The HTML/CSS engine (oasis-browser) processes untrusted content:

• No script execution by default -- JavaScript support is feature-gated (javascript) and uses QuickJS-NG in a sandboxed runtime with no host filesystem or network access
• No <iframe> nesting -- prevents frame injection attacks
• CSS property limits -- unknown properties are ignored; no expression() or -moz-binding support
• Image loading -- images are decoded in-process with bounds checking on dimensions

oasis-net provides TCP networking with pre-shared key (PSK) authentication for remote terminal connections:

• PSK authentication requires TLS (tls-rustls feature). Without TLS the client refuses to transmit the key and the listener rejects connections that attempt PSK auth, preventing plaintext key leakage
• Connections require a shared secret before command execution
• Authentication has a 30-second timeout to prevent indefinite hangs from malicious or unresponsive servers
• Line length cap -- both client and listener enforce a MAX_LINE_LEN (16 KB) limit on incoming data. Overlong lines cause the connection to be dropped, preventing memory exhaustion from malicious peers sending unbounded data without newlines
• FTP transfers are opt-in and require explicit user action
• FTP server supports optional password authentication (ftp on [port] [password]); after three failed login attempts the connection is dropped
• No outbound connections are made without user initiation

The lightweight MP4 parser (oasis-video/src/demux_lite.rs) processes untrusted media files from the Internet Archive. Hardening measures:

• Table size cap -- all 7 sample table parsers (stts, ctts, stsc, stsz, stco, co64, stss) enforce a MAX_TABLE_ENTRIES (10M) limit. Malformed files with inflated counts are rejected before allocation, preventing OOM
• Checked arithmetic -- the sample_to_chunk() accumulator uses checked_add to prevent integer overflow from corrupt chunk tables
• StreamingBuffer gap handling -- reads from evicted buffer regions return io::Error instead of zero-filled data, preventing silent decode corruption

• MemoryVfs uses interior mutability via RefCell (single-threaded)
• GameAssetVfs uses RwLock for thread-safe overlay writes
• The FFI video decode thread communicates via Arc<Mutex<...>> and AtomicBool stop flags
• unsafe impl Send/Sync is used only for the PSP backend (PspTlsProvider, PspTlsStream) where the hardware is single-core with cooperative scheduling; all other thread safety derives from standard library primitives

The PSP backend uses embedded-tls with UnsecureProvider (no certificate store available on PSP hardware -- skips cert validation entirely). To mitigate the lack of certificate validation, PspTlsProvider supports a host pinning allowlist. When pinned hosts are configured, connect_tls rejects any server name not in the list, preventing accidental connections to untrusted servers.
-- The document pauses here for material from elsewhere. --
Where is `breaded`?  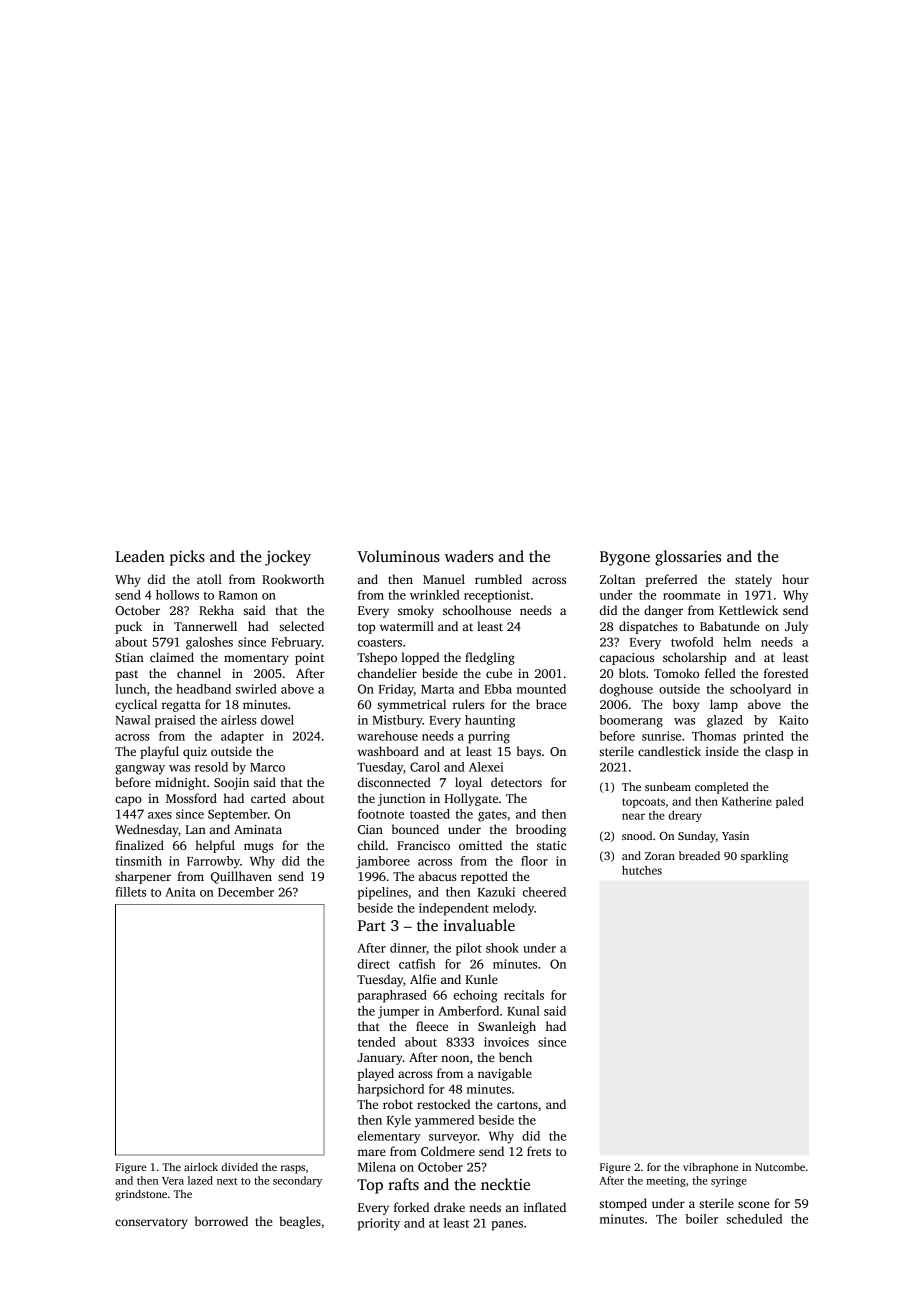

The embedded-tls crate requires the alloc feature to advertise RSA signature schemes during the TLS 1.3 handshake. Without it, servers using RSA certificates (e.g. archive.org) reject the connection with HandshakeFailure.

RNG entropy for TLS key exchange uses sceKernelGetSystemTimeLow() (a microsecond timer). The COP0 Count register (mfc0 $9) is privileged on PSP Allegrex and crashes in user mode, so it cannot be used as an entropy source.

The terminal provides an audit command that reads/clears /var/log/audit.log in the VFS. Applications can append entries to track security-relevant operations.